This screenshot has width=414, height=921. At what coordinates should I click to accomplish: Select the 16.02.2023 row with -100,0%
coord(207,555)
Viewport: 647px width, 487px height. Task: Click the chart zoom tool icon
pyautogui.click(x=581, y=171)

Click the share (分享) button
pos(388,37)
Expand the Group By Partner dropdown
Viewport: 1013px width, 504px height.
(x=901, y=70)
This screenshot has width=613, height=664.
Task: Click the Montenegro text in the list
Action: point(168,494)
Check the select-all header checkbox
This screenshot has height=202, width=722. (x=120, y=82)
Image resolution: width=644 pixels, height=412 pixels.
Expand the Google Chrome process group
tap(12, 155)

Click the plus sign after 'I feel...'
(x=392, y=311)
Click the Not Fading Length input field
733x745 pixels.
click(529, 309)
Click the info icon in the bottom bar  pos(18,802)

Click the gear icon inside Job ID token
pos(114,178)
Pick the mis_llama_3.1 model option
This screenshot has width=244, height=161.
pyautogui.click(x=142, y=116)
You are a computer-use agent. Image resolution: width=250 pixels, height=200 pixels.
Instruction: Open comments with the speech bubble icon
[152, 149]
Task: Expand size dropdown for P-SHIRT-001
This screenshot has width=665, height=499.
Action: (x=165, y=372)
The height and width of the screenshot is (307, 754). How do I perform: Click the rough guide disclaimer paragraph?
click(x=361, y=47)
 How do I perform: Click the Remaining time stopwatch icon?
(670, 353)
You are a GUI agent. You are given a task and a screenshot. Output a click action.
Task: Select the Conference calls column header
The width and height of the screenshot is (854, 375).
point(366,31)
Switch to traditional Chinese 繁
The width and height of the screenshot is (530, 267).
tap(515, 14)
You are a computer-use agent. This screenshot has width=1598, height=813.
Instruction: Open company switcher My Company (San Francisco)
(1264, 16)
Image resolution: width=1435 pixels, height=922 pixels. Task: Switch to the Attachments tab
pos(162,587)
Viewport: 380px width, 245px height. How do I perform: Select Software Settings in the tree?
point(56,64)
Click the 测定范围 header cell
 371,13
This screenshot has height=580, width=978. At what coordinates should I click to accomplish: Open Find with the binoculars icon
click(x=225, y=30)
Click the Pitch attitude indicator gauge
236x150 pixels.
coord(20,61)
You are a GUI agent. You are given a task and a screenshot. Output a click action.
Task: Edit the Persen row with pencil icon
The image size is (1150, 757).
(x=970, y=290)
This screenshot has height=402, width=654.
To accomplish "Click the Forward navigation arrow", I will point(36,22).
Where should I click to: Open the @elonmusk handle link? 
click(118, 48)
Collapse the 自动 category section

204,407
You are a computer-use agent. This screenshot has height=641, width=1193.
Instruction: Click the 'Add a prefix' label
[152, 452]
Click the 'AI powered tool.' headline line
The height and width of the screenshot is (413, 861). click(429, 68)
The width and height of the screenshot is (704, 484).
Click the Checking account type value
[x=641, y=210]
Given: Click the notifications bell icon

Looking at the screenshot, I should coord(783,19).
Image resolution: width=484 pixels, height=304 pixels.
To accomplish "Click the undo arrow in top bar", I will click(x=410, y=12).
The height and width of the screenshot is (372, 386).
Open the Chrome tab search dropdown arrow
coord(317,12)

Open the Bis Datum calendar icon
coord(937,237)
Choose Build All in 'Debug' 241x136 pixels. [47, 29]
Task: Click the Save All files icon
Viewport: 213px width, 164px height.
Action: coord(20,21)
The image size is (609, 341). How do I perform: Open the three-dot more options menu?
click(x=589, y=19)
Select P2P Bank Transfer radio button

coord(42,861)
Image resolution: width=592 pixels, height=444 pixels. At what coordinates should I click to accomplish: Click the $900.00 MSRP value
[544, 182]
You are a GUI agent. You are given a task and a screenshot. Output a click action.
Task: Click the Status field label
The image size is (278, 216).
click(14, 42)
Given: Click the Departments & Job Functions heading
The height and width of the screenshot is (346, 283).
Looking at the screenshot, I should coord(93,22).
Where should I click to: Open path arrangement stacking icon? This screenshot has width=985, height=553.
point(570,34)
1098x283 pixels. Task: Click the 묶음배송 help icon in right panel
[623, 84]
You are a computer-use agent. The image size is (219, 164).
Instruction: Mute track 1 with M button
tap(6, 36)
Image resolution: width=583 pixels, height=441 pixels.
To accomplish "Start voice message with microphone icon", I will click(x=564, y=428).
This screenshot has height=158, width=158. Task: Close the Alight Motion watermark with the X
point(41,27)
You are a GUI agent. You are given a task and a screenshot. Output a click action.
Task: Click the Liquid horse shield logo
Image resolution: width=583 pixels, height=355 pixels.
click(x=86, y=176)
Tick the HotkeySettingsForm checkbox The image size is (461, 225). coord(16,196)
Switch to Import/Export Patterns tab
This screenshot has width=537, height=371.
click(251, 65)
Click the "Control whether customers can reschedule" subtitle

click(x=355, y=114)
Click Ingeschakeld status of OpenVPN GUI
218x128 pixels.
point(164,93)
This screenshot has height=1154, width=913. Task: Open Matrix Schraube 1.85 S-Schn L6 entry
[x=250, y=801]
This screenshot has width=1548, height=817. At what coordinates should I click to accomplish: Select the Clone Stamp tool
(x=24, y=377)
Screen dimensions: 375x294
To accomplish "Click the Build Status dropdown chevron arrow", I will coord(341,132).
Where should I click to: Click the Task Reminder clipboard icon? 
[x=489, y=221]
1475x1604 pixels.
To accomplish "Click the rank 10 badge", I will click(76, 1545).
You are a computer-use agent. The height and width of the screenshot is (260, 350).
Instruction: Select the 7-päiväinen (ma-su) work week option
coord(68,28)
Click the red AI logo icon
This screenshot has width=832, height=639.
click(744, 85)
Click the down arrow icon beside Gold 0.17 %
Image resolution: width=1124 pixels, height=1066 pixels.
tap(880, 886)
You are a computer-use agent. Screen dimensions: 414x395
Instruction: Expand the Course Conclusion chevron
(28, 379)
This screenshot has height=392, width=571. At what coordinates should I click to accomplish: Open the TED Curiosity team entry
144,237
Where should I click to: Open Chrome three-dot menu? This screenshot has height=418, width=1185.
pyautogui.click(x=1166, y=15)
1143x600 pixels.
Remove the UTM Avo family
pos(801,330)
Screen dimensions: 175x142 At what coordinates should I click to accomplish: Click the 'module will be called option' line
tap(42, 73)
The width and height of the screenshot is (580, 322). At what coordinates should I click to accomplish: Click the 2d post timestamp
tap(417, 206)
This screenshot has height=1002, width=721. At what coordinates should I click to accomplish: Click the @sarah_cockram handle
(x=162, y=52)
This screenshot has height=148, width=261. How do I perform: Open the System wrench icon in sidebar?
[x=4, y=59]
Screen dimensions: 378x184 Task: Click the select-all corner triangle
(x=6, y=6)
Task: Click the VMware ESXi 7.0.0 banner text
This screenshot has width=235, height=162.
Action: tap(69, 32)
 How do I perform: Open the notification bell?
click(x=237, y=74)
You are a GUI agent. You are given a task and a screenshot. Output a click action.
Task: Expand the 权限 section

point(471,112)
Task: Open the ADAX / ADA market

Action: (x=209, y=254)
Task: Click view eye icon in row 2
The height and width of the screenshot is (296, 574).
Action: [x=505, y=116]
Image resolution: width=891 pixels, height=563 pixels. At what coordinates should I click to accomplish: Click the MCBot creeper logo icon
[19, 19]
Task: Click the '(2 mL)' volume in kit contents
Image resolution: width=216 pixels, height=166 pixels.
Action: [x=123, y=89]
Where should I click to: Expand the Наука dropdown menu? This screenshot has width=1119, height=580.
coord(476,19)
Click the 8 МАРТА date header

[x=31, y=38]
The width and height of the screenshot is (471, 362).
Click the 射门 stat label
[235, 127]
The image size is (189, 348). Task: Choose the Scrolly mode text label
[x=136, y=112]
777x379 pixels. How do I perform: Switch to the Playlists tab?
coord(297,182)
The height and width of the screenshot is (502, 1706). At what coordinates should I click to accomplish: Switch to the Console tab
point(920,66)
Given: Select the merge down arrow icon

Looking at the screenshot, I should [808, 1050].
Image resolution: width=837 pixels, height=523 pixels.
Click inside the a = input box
____________
# What needs to be done
Of the lines above, extract only those from the line with "The image size is (1150, 757)." to the line with "Given: Click the Departments", both included, exactly as written.

# Exercise output
The image size is (1150, 757).
(x=970, y=290)
This screenshot has height=402, width=654.
To accomplish "Click the Forward navigation arrow", I will point(36,22).
Where should I click to: Open the @elonmusk handle link? 
click(118, 48)
Collapse the 自动 category section

204,407
You are a computer-use agent. This screenshot has height=641, width=1193.
Instruction: Click the 'Add a prefix' label
[152, 452]
Click the 'AI powered tool.' headline line
The height and width of the screenshot is (413, 861). click(429, 68)
The width and height of the screenshot is (704, 484).
Click the Checking account type value
[x=641, y=210]
Given: Click the notifications bell icon

Looking at the screenshot, I should coord(783,19).
Image resolution: width=484 pixels, height=304 pixels.
To accomplish "Click the undo arrow in top bar", I will click(x=410, y=12).
The height and width of the screenshot is (372, 386).
Open the Chrome tab search dropdown arrow
coord(317,12)

Open the Bis Datum calendar icon
coord(937,237)
Choose Build All in 'Debug' 241x136 pixels. [47, 29]
Task: Click the Save All files icon
Viewport: 213px width, 164px height.
Action: coord(20,21)
The image size is (609, 341). How do I perform: Open the three-dot more options menu?
click(x=589, y=19)
Select P2P Bank Transfer radio button

coord(42,861)
Image resolution: width=592 pixels, height=444 pixels. At what coordinates should I click to accomplish: Click the $900.00 MSRP value
[544, 182]
You are a GUI agent. You are given a task and a screenshot. Output a click action.
Task: Click the Status field label
The image size is (278, 216).
click(14, 42)
Given: Click the Departments & Job Functions heading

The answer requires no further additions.